Database-Focused EC2 Instances
Beyond just underlying storage, there are plenty of other factors to database performance. AWS has many different classes of instances with individual tiers within them.
The most database-oriented instance are the R5 series. Theses are optimized for memory performance, both with RAM speed and size and EBS performance. They offer a high ratio of core count to available memory, all the way up to 768 GB of RAM on the r5.24xlarge.
There is also the r5d series, a subclass of R5 that offers a straight up local disk, not on EBS. The largest tier has four 900 GB NVMe SSDs. Smaller in size than EBS’s max capacity, but will have stellar performance and great latency.
There is also the D3 series, which offer the largest amount of local storage possible for an EC2 instance, up to 336 TB. If you’re looking to run a particularly massive instance storing a lot of data, D3 may work best for you.
EBS Volume Types
EBS has a a few different tiers. The most common is gp3, which is a general purpose SSD backed volume that offers solid performance at a higher price than hard drive backed volumes.
gp3 is the latest generation, replacing
gp2and offering 4x better performance using PCIe Gen 4 SSDs.
gp3 uses a burst-bucket pricing model. Depending on the size of the volume, it earns “IO Credits” per hour that are used automatically to buy IOPS, or input-output-operations-per-second. This allows quick bursts of performance when needed, but if you need steady, solid performance, relying on this is not a great idea. There is also a maximum number of IOPS; for gp3, that’s 16,000.
Volumes earn IO credits at a rate of 3 per GB per second. Meaning that if you have a volume greater than 1 TB, your bucket will be always full, and you won’t have to worry about burst performance. Anything lower than that, and you’re limited to the baseline performance based on how many credits you earn.
What this means in practice is that if you need extra performance, you’ll want to use the second SSD based volume,
io2, also known as Provisioned IOPS SSD. These allow you to literally buy disk performance directly, provisioned to your EBS volume. The best tier,
io2 Block Express, offers up to 4000 MB/s per volume and 7,500 MB/s per instance.
That’s up to four times the performance of
gp3, but only if you can pay for it—bandwidth is expensive, and you’ll need to pay for every bit of it. A top-of-the-line
io2 volume can easily cost thousands of dollars per month, more than the EC2 instance that may be running on it. That’s on top of the 83% increase in per-GB storage costs.
io2 is an option for customers who need every ounce of performance they can get, unless you’re maxing out your drive, the general purpose
gp3 volumes will be great for many people.
Hard Drive Volumes
There are two main hard drive EBS volumes, Throughput Optimized HDD (st1) Volumes, and Cold HDD (sc1) Volumes. The names are fairly self explanatory—st1 is optimized for decent enough sequential read speeds (though terrible random performance, as all hard drives have). For non-critical applications requiring large file sizes, sc1 offers great local storage performance.

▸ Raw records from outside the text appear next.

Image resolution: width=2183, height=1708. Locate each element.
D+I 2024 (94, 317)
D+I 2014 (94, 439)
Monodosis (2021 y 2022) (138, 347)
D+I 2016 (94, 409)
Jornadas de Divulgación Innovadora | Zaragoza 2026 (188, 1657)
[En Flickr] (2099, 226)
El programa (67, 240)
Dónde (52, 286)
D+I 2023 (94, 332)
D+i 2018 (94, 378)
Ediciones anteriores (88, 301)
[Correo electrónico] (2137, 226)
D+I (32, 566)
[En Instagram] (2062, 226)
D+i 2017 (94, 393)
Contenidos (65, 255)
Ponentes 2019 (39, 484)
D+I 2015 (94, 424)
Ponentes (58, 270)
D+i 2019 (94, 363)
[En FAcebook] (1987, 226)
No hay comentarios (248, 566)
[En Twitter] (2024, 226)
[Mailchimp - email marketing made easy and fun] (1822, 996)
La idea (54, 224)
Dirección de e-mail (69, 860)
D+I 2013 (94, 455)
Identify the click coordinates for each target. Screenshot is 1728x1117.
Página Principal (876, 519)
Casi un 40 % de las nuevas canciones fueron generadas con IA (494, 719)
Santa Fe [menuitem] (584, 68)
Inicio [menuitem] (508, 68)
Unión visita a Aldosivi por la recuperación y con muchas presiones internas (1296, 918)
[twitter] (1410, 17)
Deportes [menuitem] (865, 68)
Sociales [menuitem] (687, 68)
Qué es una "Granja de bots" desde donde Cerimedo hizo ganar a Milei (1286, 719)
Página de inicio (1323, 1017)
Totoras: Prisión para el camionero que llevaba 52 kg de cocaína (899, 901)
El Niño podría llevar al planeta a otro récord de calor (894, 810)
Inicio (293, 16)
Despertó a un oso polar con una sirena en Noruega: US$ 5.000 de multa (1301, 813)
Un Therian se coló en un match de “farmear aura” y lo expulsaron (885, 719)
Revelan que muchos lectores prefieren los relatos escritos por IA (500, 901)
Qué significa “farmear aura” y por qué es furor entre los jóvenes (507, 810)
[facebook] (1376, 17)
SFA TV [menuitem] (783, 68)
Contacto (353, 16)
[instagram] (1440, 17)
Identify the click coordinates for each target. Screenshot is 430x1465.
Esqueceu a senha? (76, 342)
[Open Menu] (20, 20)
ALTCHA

Both types of volumes also use the burst bucket model, but top out at a fixed MBps number based on volume size.
For databases though, random read and write performance can matter a lot, as does latency. It’s 2020, and your users shouldn’t have to wait for a disk to spin up and wait for a magnetic read head to fetch some basic data. Not to mention how it would handle complex SQL queries that could grind the disk to a halt.
For anything user-facing, performance matters, and you should use an SSD. The only case where it makes sense is in read heavy applications where the database is small enough that it can be held mostly in memory, but even then, it would be small enough where the slight premium of even a basic gp3 volume would be worth it.
However, for big data, analytics, and other internal databases, the database can be so large that the cost of local storage is too high to run on SSDs. If you’re looking to run a high capacity data lake or multi-server cluster, you may not care so much about slightly worse disk speed, especially if it’s saving you money in the process.